Deadspawn by Brian Lumley

Clarke held up a hand in protest. ‘Christ, Harry – I know all that!’

The Necroscope nodded. ‘But you don’t know what it’s like to be dead, and that’s why you’re not getting it. It’s because you can’t imagine what I’m talking about. You know what I do and accept it because you know it for a fact, but deep inside yourself you still think it’s just too way out to think about. So you don’t. And I don’t blame you. Now listen.

‘I know I always protested I was different from Dragosani, but in certain ways he and I were alike. Even now I don’t like admitting it, but it’s true. I mean, you know what the bastard did to Keenan Gormley – the mess he made of him – but only I know what Gormley thought about it!’

And now Clarke got it. He snatched air in a great gasp and felt the short hairs stiffen at the back of his neck as an irrepressible shudder wracked his body. And: ‘Jesus, you’re right!’ he breathed. ‘I just don’t think about it – because I don’t want to think about it! But in fact Keenan knew! He felt everything Dragosani did to him!’
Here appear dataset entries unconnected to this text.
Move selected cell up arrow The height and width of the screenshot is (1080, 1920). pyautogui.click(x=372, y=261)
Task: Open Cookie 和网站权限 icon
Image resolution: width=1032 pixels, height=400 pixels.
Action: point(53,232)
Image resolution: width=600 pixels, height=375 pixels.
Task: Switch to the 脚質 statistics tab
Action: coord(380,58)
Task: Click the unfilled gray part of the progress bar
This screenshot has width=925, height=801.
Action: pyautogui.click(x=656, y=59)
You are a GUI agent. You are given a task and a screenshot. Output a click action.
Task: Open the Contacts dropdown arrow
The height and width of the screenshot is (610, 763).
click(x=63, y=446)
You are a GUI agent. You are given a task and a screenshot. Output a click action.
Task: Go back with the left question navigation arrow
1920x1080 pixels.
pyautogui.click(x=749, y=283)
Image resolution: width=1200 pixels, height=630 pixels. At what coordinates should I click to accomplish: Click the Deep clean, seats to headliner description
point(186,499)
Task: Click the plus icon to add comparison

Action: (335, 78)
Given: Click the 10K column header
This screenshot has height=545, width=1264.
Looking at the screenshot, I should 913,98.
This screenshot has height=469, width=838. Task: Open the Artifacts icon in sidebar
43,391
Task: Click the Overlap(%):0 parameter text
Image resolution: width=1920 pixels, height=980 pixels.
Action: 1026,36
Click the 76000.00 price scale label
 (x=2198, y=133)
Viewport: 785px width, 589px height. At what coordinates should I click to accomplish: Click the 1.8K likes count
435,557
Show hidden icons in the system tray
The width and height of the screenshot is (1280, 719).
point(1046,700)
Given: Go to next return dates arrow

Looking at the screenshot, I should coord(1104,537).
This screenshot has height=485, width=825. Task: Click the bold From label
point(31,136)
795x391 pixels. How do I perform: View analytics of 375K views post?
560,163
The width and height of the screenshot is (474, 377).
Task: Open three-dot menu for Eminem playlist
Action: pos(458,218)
‘Right,’ Harry was relentless. ‘Torture is the necromancer’s principal tool. The dead feel the necromancer working on them just like they hear me talking to them. Except unlike the living, there’s nothing they can do about it, not even scream. Not and be heard, anyway. And Penny Sanderson?’

Clarke went pale in a moment. ‘She could feel – ?’

‘Everything,’ Harry growled. ‘And that bastard, whoever he is, knew it! So you see while rape is one thing, and bad enough when it’s done to the living, and while necrophilia is something else, an outrage carried out upon the unfeeling dead, what he does hits new lows. He tortures his victims alive, then tortures them dead – and he knows while he’s doing it that they can feel it! He uses a knife with a curved blade, like a tool for scooping earth when you’re planting bulbs. It’s razor-sharp and . . . and he doesn’t use it for scooping earth.’

It had been Clarke’s intention to stop at the guardroom and speak to the policemen there. But now, pale as a ghost, he reeled to the castle’s low wall. Clutching its masonry for support, he gulped at the gusting air and fought down the bile he felt rising from the churning of his guts.

And: ‘Jesus, Jesus!’ he choked. For he could see it all now and there was nothing he could do to cleanse the picture from his mind’s eye. Weird sex? God, what an understatement!

Harry had followed Clarke to the wall. The head of E-Branch looked at him sideways from a watery eye. ‘He … he digs holes in those poor kids, then makes love to the holes!’

‘Love?’ the Necroscope hissed. ‘His flesh ruts in blood like a pig’s snout ruts in soil, Darcy! Except the soil can’t feel! Didn’t the police tell you where he leaves his semen?’

Clarke’s eyes were swimming and his brow feverish, but he felt his nausea being replaced by a cold loathing almost as strong as the Necroscope’s own. No, the police hadn’t told him that, but now he knew. He looked out over the blurred city and asked: ‘How do you know he knows they feel it?’

‘Because he talks to them while he’s doing it,’ Harry told him, mercilessly. ‘And when they cry out in their agony and beg him to stop, he hears them. And he laughs!’

Clarke thought: Christ, I shouldn’t have asked! And you – you bastard, Harry Keogh – you shouldn’t have told me!

With fury in his eyes, he turned to face the Necroscope . . . and faced thin air. A wind blew up the esplanade and tourists leaned into it, balancing themselves. Overhead, seagulls cried where they spiralled on a rising thermal.

But Harry was no longer there . . .

Later, with Clarke’s help, Harry fixed it that Penny Sanderson would be cremated. Her parents wanted it, and it wouldn’t hurt them that it was all a show. They wouldn’t know it anyway: that Penny was already ashes when their tears fell on her empty box, before it slid away from them behind swishing curtains and became wood smoke.